REQUIRED TASKS
[A] Swap "Blucher" for "Blücher" as you rewrite the account of the 1914 Hartlepool bombardment, starting with "Over 100 people" and going on through "considered legitimate targets.".
[B] Pick up the account of the 1914 Hartlepool bombardment after its last sentence and carry it further.

Friday, 16 December 2011

Hartlepool Bombardment, December 16 1914

On this day in 1914, Hartlepool, Scarborough and Whitby, all towns on the British coastline, were bombarded by German warships in an attempt to draw out the Royal Navy into battle. Whitb and Scarborough had no effective means of defence, but Hartlepool, although still majorly outgunned, had a Coastal Battery armed with six inch naval guns to fight back with. The story of the Raid is taken from here - . Today I will be in Hartlepool attending a commemorative service on the anniversary and timing of the start of the bombardment, which killed Theo Jones, the first British soldier to be killed on British soil in the First World War, who was a Private in the 18th Battalion Durham Light Infantry, a 'Durham Pals' Battalion

Over 100 people died as more than 1,000 shells rained down on the town for
about 40 minutes from the three heavy cruisers Blucher, Seydlitz and Moltke
which emerged from the mist shortly after 8am on December 16 1914. Amongst the
casualties was Theo Jones, the first soldier to die on British soil in the Great
War.The previous evening four battle cruisers, 'Seydlitz', 'Moltke', 'Von der
Tann' and 'Derrflinger'; one heavy cruiser, 'Blucher', four light cruisers and
two flottillas of destroyers had left their base, heading out into the North
Sea. The intention was to bombard Hartlepool and Scarborough, both were by now
fortified towns and considered legitimate targets.

Excerpt from a dataset
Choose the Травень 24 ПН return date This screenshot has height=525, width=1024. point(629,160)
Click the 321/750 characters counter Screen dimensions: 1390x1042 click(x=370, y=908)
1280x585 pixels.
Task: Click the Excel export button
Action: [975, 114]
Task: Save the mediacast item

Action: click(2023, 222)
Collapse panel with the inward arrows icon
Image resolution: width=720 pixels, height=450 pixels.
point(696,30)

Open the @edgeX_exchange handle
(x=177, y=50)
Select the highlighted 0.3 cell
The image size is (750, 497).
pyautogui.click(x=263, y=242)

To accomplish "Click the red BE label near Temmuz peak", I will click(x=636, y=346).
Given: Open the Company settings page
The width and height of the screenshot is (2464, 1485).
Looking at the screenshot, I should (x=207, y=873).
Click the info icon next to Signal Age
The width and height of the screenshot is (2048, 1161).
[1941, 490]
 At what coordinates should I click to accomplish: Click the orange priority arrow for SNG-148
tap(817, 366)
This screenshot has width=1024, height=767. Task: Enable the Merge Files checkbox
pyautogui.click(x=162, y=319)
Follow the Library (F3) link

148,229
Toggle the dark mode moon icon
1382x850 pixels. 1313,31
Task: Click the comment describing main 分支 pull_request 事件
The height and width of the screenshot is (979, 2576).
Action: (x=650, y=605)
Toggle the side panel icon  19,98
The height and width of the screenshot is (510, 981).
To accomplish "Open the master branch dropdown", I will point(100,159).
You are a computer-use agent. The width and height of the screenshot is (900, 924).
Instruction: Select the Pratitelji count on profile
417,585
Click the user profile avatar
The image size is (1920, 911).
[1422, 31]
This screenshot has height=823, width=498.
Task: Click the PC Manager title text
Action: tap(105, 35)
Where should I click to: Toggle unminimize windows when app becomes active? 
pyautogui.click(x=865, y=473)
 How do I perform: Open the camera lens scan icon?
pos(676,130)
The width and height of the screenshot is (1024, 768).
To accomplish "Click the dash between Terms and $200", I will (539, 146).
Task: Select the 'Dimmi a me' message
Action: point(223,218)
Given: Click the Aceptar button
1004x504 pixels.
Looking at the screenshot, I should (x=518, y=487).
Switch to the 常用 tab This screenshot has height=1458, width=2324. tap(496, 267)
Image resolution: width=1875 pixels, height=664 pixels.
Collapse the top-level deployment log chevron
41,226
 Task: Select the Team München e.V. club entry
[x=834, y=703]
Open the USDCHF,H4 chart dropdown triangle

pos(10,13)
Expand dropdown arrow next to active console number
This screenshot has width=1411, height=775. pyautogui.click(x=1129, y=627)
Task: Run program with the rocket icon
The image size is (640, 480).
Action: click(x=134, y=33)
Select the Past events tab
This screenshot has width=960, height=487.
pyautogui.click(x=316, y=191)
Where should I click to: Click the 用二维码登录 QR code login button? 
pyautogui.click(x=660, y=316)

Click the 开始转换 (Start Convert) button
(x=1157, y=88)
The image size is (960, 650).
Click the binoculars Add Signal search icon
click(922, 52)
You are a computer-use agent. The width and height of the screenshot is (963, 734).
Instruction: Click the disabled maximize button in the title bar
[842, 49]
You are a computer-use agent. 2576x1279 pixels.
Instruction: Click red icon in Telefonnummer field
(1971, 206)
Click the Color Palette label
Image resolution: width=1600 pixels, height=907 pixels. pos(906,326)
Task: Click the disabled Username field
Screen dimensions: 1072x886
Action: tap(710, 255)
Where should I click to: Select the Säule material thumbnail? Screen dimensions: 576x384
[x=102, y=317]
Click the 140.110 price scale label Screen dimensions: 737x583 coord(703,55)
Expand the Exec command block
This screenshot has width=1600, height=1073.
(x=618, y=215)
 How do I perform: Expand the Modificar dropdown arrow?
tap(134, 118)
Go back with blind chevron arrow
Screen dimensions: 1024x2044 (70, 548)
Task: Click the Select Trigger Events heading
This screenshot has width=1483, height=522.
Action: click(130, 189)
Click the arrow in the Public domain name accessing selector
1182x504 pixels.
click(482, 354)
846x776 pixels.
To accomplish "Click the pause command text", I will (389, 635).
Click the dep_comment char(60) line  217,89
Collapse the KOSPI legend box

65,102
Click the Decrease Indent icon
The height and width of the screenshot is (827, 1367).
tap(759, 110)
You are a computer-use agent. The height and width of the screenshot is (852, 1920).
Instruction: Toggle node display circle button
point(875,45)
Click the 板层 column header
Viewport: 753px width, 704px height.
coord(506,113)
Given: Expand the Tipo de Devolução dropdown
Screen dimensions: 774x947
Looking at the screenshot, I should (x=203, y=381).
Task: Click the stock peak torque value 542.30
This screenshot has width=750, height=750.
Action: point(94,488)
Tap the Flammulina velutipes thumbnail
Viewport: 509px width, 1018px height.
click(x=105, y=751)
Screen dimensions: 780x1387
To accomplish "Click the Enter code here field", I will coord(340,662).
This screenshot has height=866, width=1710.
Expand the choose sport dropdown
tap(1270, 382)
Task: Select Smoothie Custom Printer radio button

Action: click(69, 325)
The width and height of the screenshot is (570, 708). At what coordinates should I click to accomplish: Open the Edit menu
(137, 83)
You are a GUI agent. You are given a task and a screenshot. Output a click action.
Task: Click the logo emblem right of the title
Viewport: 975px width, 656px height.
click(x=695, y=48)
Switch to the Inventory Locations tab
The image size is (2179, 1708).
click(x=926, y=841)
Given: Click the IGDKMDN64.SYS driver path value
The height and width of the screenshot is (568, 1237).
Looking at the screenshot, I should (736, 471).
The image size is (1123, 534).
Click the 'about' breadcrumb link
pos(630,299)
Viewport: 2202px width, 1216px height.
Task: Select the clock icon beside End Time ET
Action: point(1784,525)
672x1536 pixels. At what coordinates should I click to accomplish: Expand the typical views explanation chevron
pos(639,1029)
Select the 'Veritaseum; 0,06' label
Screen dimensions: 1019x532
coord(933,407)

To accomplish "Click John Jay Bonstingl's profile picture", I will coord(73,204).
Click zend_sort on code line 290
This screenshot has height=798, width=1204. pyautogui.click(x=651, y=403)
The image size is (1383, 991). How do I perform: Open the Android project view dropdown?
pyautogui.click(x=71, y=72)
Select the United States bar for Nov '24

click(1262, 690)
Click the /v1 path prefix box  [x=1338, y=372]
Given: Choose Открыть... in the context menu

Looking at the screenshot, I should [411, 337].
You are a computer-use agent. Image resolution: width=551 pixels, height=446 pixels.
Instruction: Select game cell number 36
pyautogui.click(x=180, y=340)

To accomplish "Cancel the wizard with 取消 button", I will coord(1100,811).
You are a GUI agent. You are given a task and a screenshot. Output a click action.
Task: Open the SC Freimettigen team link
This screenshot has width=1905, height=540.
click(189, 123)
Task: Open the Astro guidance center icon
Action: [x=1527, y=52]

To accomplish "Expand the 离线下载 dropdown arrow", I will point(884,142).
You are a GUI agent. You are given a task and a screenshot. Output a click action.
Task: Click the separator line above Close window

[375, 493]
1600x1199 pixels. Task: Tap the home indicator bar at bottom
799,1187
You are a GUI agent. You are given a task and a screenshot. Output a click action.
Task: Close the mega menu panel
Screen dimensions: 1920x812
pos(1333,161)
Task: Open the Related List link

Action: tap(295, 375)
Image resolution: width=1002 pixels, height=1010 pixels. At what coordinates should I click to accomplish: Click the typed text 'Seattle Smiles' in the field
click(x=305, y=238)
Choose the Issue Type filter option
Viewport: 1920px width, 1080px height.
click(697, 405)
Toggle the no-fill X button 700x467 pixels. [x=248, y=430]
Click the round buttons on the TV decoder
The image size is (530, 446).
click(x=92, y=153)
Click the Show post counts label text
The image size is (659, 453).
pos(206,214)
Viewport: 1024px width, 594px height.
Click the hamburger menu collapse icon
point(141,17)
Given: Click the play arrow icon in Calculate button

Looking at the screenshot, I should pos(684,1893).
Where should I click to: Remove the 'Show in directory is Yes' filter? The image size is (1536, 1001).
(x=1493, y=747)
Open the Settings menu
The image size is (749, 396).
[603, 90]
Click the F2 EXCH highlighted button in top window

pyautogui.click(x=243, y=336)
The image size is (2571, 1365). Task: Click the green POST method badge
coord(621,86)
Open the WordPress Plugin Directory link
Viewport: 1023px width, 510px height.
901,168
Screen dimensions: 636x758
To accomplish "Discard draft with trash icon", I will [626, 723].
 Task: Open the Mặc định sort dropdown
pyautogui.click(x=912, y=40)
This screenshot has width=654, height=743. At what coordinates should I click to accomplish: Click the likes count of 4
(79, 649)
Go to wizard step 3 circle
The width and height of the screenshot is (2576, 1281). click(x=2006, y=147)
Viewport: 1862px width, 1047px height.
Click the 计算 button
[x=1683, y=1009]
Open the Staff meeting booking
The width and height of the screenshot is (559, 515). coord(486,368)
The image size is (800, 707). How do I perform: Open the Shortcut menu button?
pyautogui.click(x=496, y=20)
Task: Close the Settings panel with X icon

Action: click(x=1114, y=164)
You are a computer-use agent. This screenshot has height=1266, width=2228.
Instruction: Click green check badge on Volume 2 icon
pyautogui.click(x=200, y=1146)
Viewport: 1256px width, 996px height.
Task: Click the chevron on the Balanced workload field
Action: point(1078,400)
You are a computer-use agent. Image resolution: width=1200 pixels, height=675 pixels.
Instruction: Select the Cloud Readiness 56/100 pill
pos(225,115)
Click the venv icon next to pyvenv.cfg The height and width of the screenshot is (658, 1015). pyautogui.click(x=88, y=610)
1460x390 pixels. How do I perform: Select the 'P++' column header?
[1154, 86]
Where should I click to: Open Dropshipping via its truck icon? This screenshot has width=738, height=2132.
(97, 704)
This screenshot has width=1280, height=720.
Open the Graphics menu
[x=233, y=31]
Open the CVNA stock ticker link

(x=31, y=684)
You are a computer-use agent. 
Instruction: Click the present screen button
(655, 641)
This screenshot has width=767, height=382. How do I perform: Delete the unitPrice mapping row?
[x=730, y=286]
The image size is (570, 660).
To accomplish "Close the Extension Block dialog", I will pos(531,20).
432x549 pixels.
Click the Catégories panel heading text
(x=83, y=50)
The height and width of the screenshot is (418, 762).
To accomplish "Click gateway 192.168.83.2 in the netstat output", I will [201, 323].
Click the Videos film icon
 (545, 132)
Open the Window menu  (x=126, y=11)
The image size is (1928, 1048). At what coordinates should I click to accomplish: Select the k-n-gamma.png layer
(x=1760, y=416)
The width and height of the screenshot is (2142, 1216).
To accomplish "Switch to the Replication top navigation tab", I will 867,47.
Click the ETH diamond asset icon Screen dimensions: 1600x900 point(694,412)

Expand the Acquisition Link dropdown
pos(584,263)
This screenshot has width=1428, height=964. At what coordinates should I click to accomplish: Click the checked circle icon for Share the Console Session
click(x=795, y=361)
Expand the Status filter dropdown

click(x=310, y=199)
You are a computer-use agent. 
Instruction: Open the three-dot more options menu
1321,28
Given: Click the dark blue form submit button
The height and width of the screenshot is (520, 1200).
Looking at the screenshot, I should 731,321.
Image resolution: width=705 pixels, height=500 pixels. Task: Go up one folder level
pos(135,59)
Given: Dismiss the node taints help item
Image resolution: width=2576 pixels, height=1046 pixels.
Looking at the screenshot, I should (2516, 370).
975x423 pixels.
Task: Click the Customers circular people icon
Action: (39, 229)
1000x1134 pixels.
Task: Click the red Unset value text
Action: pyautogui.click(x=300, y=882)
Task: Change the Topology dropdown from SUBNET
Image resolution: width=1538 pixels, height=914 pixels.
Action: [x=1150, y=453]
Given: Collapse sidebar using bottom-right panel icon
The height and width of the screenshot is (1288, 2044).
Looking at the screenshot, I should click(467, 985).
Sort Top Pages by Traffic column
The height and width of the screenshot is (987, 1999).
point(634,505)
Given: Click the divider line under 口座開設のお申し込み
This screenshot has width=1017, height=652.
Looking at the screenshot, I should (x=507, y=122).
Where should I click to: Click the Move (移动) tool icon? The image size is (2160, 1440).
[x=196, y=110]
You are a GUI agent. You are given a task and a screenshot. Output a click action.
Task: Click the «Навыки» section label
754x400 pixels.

EXPECTED ANSWERS
[A]
Over 100 people died as more than 1,000 shells rained down on the town for
about 40 minutes from the three heavy cruisers Blücher, Seydlitz and Moltke
which emerged from the mist shortly after 8am on December 16 1914. Amongst the
casualties was Theo Jones, the first soldier to die on British soil in the Great
War.The previous evening four battle cruisers, 'Seydlitz', 'Moltke', 'Von der
Tann' and 'Derrflinger'; one heavy cruiser, 'Blücher', four light cruisers and
two flottillas of destroyers had left their base, heading out into the North
Sea. The intention was to bombard Hartlepool and Scarborough, both were by now
fortified towns and considered legitimate targets.

[B]
At dawn, six miles east of Hartlepool, shots were exchanged between
them and the destroyers of the Local Defence Patrol who left to raise the alarm.
No-one in the town heard anything. The 'Seydiltz', 'Moltke' and 'Blucher'
continued to steam towards the nearest target and the rest headed for
Scarborourgh. At 8.10 a.m. as the inhabitants were readying themselves for the
day's work, the first shell was fired. They were aiming at the shore batteries
and the Lighthouse. The shell cut all the lines of communications between the
batteries throwing them into confusion. By 8.25 a.m. most of the ships had come
as close as four thousand yards and had begun to pour their fire into the gun
emplacements and the docks. Some of the armour piercing shells had delayed
action fuses and a number bounced off the batteries into the town.

Henry Smith Terrace was dangerously close to the action. There were
hundreds of people milling about, taken totally by surprise, the coastguards
were doing their best to evacuate everybody safely. The air was filled with
black smoke, the screams of shells passing overhead and the cries of children
separated from their families. For about three quarters of an hour the
bombardment continued, 1,150 shells were fired into the area killing 112 and
wounding over 200. When it was clear the attack was over people began to filter
back to the shoreline, some helping to dig out the injured from collapsed
buildings, others helping themselves to shell fragments to keep as
souvenirs.Amongst the casualties was Theo Jones, the first soldier to die on
British soil in the Great War.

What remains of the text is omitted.